**What the task requires**
Print, in exact form, the lines below from the one containing "Identify the click" through the one containing "বাংলাদেশ (58, 41)", and omit all others.

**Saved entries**
========

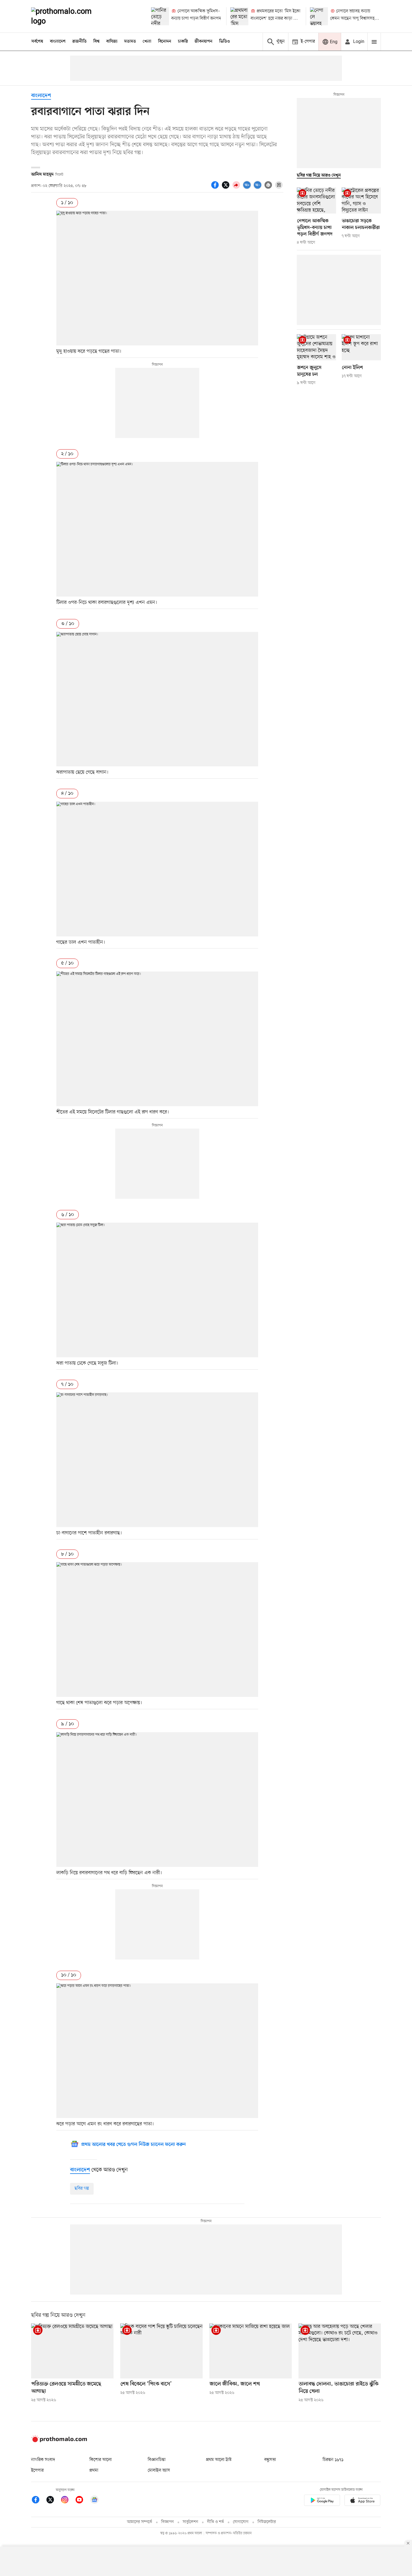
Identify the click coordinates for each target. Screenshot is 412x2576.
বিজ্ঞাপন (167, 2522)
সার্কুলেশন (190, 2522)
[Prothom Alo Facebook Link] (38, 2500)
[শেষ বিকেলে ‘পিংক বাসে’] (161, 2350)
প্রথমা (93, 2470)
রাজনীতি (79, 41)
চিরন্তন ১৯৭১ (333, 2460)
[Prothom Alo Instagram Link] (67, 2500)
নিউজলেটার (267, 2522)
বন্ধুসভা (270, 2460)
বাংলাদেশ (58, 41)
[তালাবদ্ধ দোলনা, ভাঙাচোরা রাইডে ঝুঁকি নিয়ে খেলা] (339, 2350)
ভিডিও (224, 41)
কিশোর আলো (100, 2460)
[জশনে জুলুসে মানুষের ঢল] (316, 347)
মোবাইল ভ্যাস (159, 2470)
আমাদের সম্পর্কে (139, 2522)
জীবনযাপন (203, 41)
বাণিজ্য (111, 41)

========

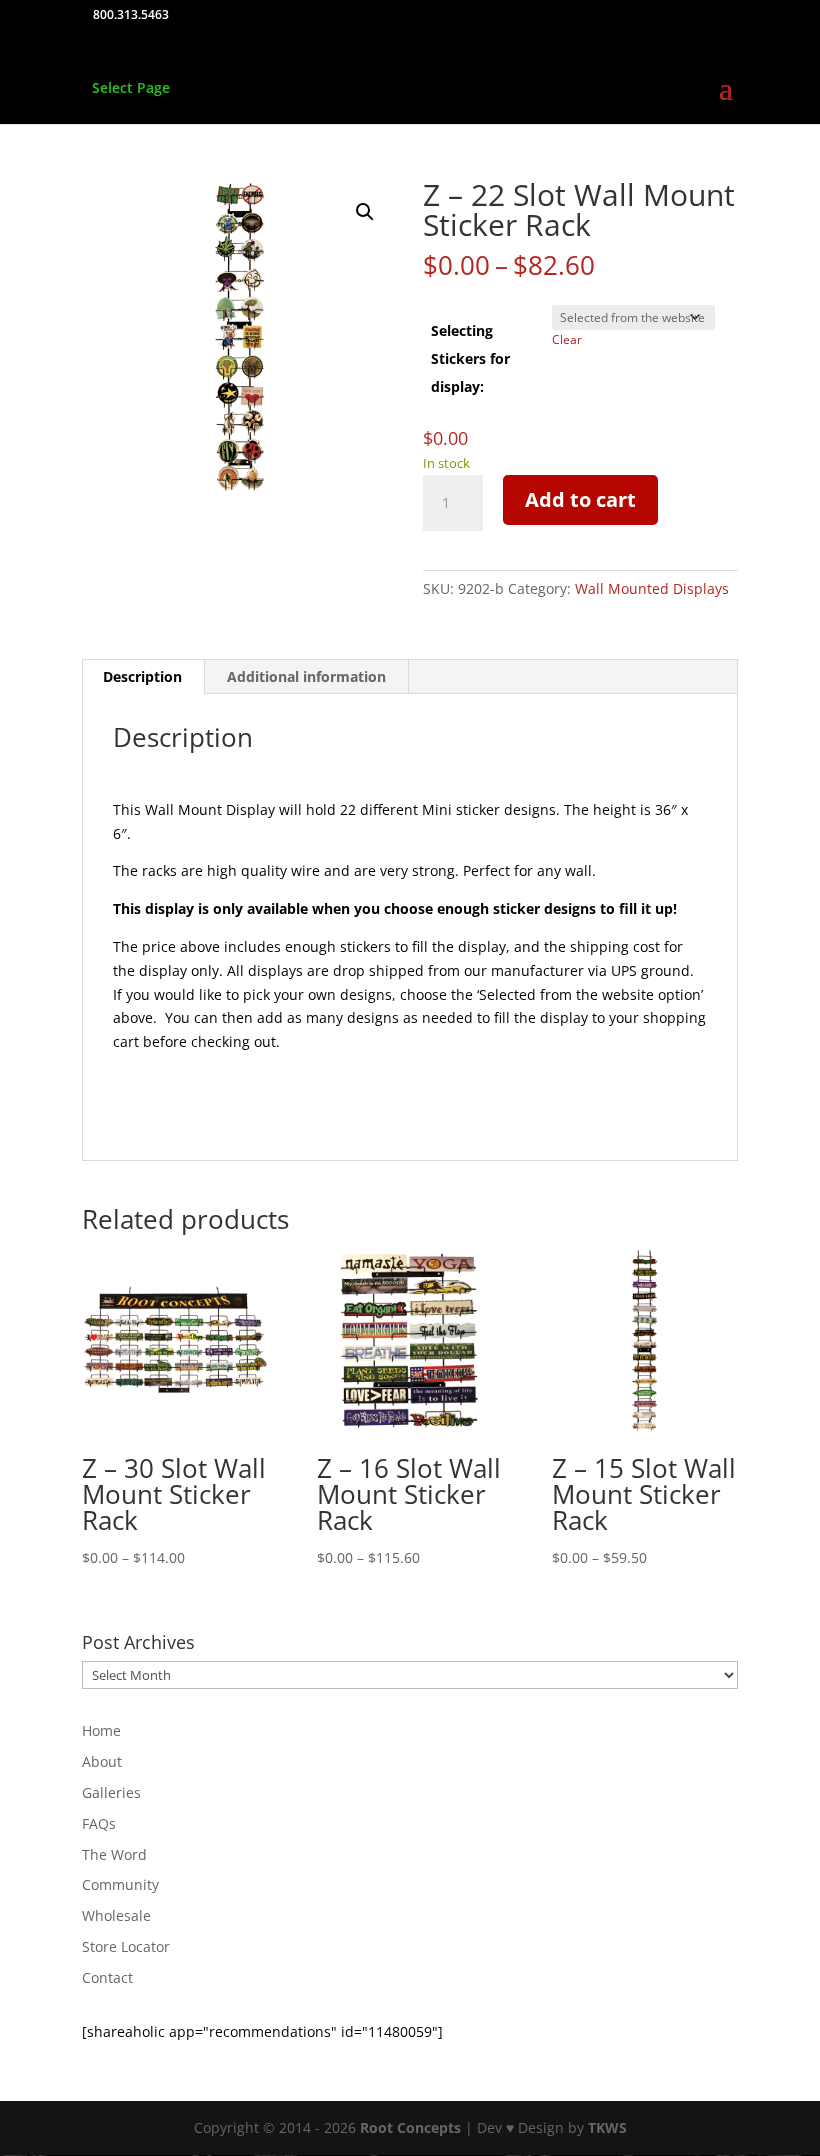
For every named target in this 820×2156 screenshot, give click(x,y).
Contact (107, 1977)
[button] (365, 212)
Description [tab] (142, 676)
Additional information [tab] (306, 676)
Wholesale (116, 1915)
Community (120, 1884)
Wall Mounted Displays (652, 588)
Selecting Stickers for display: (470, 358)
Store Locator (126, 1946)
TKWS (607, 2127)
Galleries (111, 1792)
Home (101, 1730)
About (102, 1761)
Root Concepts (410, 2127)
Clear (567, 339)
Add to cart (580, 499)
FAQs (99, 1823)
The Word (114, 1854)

========

**Your response**
Identify the click coordinates for each target. Screenshot is 412x2576.
বিজ্ঞাপন (167, 2522)
সার্কুলেশন (190, 2522)
[Prothom Alo Facebook Link] (38, 2500)
[শেষ বিকেলে ‘পিংক বাসে’] (161, 2350)
প্রথমা (93, 2470)
রাজনীতি (79, 41)
চিরন্তন ১৯৭১ (333, 2460)
[Prothom Alo Instagram Link] (67, 2500)
নিউজলেটার (267, 2522)
বন্ধুসভা (270, 2460)
বাংলাদেশ (58, 41)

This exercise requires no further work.